Н. Д. Скалон
[Москва]
Я страшно счастлив, что имею возможность сесть вам написать несколько строчек, дорогая Наталья Дмитриевна. Я долго вам не писал, очень долго. Теперь пришло, наконец, то время, когда я должен вам дать ответ за мои грешки. Я не писал вам только по одному обстоятельству — я занимался, и занимался сильно, аккуратно, усидчиво. Эта работа была — одно сочинение на смерть великого художника. Эта работа теперь кончена, так что имею возможность говорить с вами. При ней же все мои помыслы, чувства и силы принадлежали ей, этой песне. Я, как говорится в одном моём романсе, всё время мучился и был болен душой. Дрожал за каждое предложение, вычёркивал иногда абсолютно всё и снова начинал думать и думать. Это время прошло, я говорю теперь спокойно. Я никому не писал, даже Скалон, которых я искренне люблю...
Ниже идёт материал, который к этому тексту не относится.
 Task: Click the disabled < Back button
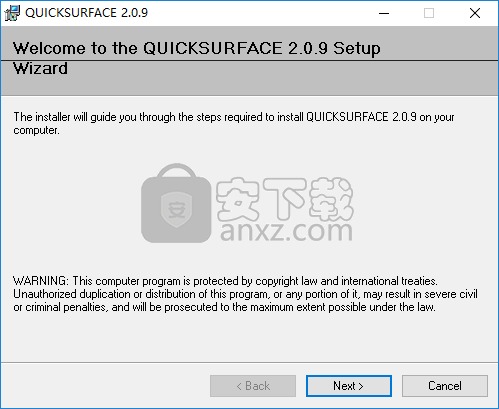coord(253,386)
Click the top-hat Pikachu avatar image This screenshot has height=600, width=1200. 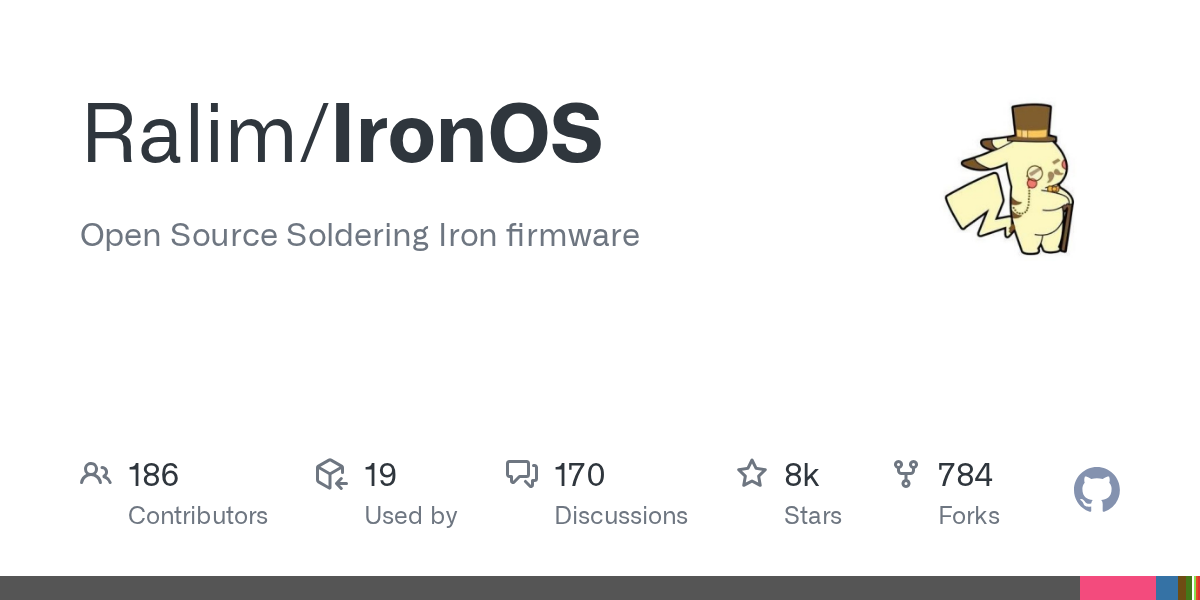click(1008, 178)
Теперь я начинаю отвечать на ваши вопросы, дорогая Наталья Дмитриевна. Одна оговорка: вы желали бы услышать эти ответы, как вы пишете, но вы сомневаетесь в них. Почему это? «Не так как я хочу, а так как хочешь ты», сказал Иисус Христос. Впрочем, я не понимаю, когда, зачем и для чего он это сказал. Эту фразу говорю теперь я вам, не сознавая и не понимая причину сказанного...
Вы меня спрашиваете, как мои дела? Видите, хорошие дела бывают в настоящее время только у священников и аптекарей, только никак уже не у высшего света и музыкантов. К последним принадлежим мы с вами, Ваше Превосходительство. Бедные мы, дорогая Наталья Дмитриевна. Впрочем, на эту тему я не говорю больше, так как боюсь, что это скверно на меня подействует — я могу заплакать, расстроиться, а это для меня так же вредно, как неприятно платить свои долги. Довольно об этом!..
Здоровье моё в лучшем виде. Меня теперь разносит во все четыре стороны. Настроение превосходное. Положение «губернаторское». Финансы... впрочем, вы о них уже слышали. Мои мечты и планы... увидать вас. (Помните: эту фразу говорю я, а не гвардейский петербургский офицер — значит, она искренна.)
Вы мне пишете, что ваше сердце чует, что мы не скоро увидимся. Пожалуй, вы «чуете правду», как Сусанин. Впрочем, ни-ни! Не может быть, что я бы не приехал хотя постом в Петербург. Я говорю, это не может быть.
Теперь насчёт какого-то стихотворения Апухтина на Чайковского. Я его не видал и буду страшно обласкан и ужасно счастлив, если вы мне его пришлёте.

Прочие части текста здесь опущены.